Squadron mates are dying to fly with him. Get it?
Nobody seems to hold this against him because he becomes a celebrated
flying ace. But at what cost? He’s not Stachel from “The Blue Max”. After two months, he has reached the point
where his job description is: “I’m a
chauffer for a graveyard, driving men to their deaths, day after day, for
what?” For medals, apparently. He begins to drink and not the usual WWI air
combat movie drinking. More the Gresham
from “Aces High” alcoholism. He also
has nightmares. His victims (the Germans
and his observers) are just kids! Kids! Into his morose life comes his foil,
Crocker. Crocker has conceded his dream
of being a pilot and now is a fearless observer. Although they loath each other, they pair up. The mutual animosity goes up to 10 when
Crocker shoots a parachuting German.
Young is the tormented, chivalric knight of the air and Crocker is the
Machivellian, stone cold killer. Young
belongs in WWI, Crocker belongs in WWII.
They are grudgingly going to learn to respect each other, but will it be
enough to halt Young’s descent into alcoholic depression? Maybe if he meets a Beautiful Lady (Lombard)
on R&R, that will turn him around.
I have seen “Ace of Aces” and “Lafayette Escadrille” and I figured this movie
would be a similarly low-quality dogfighting movie. I was wrong.
“The Eagle and the Hawk” is one of the better WWI air combat
movies. It avoids most of the clichés so
prevalent in this subgenre. Nobody rides
a motorcycle, but the main character does lose his best friend, the squadron
does party hard, and there is an enemy ace (Voss, apparently based on Werner
Voss) they joust with, but he is not a villain.
The cannon fodder replacements are enthusiastic, as usual. However, although the movie is predictably
antiwar, it is otherwise unpredictable.
In fact, for a Cary Grant movie, it is shockingly downbeat. It’s closest to “Aces High” in its depressing
take on the war in the air.
Eagle and the Hawk” is realistic in showing the stress the war could put on
even the best pilots. Young and Stachel
are at opposite extremes of the spectrum when it comes to how pilots must have
reacted to shooting down fellow human beings.

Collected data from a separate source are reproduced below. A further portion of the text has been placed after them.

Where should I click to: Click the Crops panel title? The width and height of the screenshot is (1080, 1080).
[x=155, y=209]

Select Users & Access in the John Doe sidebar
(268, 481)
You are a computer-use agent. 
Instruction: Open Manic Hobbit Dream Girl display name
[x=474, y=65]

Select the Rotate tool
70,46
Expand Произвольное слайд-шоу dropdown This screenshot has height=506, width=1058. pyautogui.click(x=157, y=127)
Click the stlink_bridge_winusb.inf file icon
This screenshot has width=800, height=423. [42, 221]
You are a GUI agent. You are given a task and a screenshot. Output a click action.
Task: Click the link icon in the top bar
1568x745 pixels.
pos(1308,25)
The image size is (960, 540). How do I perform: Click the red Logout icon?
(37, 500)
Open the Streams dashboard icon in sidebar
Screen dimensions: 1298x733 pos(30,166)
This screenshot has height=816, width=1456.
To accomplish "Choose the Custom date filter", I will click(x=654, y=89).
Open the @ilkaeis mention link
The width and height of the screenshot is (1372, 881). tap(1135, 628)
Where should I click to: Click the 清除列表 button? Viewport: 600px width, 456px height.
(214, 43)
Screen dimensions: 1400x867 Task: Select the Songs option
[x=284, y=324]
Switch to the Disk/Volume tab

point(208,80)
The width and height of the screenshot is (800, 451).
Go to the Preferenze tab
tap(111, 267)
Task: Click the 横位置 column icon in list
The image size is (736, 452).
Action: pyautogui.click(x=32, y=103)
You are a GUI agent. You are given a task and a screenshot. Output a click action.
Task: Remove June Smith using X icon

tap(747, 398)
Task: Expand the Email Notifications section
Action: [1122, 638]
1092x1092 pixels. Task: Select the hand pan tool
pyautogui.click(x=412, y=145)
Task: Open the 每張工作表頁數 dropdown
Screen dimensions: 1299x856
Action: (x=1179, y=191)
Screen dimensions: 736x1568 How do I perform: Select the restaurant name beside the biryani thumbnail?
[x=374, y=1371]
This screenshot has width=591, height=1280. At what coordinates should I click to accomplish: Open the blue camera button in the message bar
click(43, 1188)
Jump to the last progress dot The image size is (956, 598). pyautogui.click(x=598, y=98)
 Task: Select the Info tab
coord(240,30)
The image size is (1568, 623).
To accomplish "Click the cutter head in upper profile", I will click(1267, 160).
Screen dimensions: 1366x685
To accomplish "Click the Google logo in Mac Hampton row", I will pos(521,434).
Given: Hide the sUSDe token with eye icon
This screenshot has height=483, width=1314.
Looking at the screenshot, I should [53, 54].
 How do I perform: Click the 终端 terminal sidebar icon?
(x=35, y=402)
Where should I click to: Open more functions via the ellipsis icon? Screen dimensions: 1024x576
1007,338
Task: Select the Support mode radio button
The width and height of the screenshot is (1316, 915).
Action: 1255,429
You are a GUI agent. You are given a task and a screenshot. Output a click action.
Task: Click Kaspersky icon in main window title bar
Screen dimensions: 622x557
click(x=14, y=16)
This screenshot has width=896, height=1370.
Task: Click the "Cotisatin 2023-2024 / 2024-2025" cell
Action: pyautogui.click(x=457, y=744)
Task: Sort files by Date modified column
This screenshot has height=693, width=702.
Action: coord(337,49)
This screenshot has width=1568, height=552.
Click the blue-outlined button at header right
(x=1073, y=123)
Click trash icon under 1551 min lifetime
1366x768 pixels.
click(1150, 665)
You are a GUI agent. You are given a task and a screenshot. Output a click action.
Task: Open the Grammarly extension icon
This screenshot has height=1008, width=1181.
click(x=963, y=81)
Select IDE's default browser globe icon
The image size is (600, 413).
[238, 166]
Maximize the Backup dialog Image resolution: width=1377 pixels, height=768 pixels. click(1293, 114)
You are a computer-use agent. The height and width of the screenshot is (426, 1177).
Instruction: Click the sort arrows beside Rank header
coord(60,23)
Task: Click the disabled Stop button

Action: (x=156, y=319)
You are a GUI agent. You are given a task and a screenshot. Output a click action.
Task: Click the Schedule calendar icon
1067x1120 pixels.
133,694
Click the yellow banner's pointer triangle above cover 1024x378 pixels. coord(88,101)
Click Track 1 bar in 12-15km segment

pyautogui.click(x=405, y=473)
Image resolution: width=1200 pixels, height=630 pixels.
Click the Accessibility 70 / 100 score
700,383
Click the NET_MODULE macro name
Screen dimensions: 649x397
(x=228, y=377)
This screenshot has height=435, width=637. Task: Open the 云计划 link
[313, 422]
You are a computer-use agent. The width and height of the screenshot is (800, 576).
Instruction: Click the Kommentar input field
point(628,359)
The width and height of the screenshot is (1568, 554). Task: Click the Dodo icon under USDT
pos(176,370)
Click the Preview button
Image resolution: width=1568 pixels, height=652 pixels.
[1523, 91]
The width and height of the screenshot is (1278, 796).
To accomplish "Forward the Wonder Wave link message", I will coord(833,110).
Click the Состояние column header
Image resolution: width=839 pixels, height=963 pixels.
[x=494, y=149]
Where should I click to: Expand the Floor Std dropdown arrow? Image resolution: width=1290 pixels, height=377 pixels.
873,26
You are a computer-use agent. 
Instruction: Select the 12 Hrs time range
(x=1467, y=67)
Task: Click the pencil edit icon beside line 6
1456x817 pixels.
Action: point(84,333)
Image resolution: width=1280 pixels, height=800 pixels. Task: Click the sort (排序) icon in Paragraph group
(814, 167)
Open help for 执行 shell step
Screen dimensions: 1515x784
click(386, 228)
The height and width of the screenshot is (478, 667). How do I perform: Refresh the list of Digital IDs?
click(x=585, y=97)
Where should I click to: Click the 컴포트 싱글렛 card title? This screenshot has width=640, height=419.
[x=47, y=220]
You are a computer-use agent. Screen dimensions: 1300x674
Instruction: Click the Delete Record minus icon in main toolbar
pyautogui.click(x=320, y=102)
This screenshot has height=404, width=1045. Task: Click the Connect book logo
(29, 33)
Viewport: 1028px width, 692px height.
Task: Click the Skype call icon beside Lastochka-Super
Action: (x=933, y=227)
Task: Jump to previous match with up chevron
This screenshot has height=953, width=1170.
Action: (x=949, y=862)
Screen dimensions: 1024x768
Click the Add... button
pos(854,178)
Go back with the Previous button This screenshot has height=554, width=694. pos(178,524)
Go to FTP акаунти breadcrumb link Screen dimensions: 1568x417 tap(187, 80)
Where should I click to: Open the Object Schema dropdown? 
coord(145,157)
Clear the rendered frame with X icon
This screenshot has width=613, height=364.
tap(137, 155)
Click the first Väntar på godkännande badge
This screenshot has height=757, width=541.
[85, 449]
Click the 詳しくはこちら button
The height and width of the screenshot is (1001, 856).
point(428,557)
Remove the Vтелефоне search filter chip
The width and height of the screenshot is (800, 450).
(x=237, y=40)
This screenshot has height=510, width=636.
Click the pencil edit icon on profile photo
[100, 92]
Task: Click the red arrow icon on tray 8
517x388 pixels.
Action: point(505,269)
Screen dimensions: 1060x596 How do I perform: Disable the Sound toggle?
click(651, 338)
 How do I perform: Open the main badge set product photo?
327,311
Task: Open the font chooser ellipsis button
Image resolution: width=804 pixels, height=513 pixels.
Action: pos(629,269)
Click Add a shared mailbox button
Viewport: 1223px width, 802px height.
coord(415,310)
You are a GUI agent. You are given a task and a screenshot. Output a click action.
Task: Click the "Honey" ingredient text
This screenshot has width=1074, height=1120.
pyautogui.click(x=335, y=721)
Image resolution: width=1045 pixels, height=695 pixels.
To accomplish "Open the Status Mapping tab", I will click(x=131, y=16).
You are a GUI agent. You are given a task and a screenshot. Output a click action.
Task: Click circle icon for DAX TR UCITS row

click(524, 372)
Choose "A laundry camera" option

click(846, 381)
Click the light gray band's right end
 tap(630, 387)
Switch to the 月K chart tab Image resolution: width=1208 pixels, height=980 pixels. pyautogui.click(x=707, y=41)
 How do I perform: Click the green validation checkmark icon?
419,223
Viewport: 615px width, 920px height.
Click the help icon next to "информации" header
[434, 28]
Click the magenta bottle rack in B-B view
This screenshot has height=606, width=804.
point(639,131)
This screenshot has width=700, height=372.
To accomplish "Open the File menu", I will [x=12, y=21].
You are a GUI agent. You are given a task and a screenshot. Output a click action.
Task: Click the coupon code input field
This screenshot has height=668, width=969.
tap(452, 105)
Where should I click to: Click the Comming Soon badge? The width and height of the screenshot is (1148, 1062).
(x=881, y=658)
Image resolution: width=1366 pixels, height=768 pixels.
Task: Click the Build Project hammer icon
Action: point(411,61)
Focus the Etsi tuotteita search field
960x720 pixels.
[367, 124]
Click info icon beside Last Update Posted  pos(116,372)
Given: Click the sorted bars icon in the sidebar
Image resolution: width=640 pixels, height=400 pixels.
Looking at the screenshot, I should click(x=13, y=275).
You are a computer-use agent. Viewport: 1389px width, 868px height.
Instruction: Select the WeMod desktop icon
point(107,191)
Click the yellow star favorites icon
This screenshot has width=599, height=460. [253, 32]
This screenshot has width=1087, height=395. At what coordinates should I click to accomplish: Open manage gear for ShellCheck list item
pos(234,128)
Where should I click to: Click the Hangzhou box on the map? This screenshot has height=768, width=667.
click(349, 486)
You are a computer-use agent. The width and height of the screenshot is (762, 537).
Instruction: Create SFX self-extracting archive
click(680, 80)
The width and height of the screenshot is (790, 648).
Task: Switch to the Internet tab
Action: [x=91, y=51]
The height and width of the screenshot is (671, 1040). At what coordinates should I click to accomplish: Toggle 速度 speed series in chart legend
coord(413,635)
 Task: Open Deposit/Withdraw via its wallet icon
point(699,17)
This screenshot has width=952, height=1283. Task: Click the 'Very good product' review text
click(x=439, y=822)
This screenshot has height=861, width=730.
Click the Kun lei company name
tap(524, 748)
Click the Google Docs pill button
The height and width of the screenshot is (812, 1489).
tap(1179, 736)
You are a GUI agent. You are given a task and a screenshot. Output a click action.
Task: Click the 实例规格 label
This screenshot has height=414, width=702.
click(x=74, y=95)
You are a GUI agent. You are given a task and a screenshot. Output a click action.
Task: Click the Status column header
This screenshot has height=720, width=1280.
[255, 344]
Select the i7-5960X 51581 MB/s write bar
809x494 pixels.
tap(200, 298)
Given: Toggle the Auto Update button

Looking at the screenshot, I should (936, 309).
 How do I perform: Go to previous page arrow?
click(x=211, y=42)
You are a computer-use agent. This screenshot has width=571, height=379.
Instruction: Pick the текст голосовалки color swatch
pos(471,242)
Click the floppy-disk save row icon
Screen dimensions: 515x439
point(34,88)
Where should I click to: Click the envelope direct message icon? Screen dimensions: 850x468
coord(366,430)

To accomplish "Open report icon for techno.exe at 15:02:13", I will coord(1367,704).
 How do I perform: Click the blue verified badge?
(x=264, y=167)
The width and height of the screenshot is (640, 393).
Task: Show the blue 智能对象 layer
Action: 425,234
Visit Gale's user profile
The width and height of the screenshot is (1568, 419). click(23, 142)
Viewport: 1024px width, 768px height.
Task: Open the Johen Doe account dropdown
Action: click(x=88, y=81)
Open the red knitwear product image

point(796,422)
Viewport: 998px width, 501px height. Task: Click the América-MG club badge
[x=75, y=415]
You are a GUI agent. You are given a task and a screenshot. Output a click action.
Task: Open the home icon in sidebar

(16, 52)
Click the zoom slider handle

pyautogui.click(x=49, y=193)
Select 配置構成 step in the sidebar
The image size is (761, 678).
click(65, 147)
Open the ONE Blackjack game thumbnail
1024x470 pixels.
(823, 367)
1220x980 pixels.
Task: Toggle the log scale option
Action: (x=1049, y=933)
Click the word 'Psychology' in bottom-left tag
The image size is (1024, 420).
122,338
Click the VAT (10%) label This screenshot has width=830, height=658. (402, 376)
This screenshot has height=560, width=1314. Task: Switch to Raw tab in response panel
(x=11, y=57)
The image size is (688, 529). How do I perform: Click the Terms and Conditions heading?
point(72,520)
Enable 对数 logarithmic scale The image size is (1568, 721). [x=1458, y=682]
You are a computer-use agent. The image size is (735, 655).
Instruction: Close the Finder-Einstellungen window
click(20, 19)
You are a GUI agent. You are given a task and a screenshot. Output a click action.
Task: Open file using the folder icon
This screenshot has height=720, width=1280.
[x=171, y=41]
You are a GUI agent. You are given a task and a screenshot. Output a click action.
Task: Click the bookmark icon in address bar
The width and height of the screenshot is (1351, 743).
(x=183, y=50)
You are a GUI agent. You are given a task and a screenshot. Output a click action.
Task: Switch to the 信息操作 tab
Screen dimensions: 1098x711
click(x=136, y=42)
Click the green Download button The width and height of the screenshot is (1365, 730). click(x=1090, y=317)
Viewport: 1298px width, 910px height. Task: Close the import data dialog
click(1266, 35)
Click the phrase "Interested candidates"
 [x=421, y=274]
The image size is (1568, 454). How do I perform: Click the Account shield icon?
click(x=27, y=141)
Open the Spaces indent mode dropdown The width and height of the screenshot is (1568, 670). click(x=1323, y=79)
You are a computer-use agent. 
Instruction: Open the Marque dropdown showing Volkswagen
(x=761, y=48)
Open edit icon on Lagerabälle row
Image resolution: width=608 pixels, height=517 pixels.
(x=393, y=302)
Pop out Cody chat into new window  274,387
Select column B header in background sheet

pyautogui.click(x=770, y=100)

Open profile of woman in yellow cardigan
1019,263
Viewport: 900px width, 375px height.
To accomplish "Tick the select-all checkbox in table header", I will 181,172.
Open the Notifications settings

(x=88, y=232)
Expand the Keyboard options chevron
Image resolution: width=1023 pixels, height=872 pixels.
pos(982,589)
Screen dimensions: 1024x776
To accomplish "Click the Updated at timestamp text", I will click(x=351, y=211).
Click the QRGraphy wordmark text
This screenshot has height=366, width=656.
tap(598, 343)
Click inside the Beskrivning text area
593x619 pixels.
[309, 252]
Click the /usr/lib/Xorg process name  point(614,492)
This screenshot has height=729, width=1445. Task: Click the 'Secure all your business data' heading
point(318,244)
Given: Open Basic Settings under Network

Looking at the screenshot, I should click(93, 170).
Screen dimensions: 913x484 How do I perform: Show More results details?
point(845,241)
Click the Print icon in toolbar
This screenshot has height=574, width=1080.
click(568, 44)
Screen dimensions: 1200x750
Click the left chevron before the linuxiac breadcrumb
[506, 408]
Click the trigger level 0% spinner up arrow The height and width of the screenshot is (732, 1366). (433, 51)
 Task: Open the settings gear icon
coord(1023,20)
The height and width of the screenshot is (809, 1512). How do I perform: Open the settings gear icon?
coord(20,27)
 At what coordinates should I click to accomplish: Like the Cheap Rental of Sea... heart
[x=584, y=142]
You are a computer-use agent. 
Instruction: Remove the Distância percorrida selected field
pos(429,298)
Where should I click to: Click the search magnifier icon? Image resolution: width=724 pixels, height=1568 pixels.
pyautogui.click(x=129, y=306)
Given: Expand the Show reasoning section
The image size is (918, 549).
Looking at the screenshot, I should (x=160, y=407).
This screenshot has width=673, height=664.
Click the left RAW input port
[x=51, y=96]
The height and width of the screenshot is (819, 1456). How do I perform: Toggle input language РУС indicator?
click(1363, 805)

With Young, you have to add that he also loses a lot of comrades and
could argue to himself that he was at fault.
What makes the movie a cut above is the movie literally puts Young and
Stachel in the same plane because Crocker is a Stachel-like character. The cast is strong with March great as the
tormented Young and Grant his usual debonair self, but with an edge that he
showed in movies like “Notorious”. He is
not humorous. Jack Oakie provides the
comic relief you often see in otherwise serious WWI movies. Lombard has basically a cameo. She is billed as “Beautiful Lady” and she
certainly matches the description. Her
short time on screen is crucial in showing how far down the well Young has
fallen. She throws him a rope, but does
he even want redemption? While her role
is as developed as her billing, the three main characters are
well-developed. We know what makes these
guys tick. The dialogue helps with this
as the movie has the feel of a play in parts.
would hesitate to call it a dogfighting movie.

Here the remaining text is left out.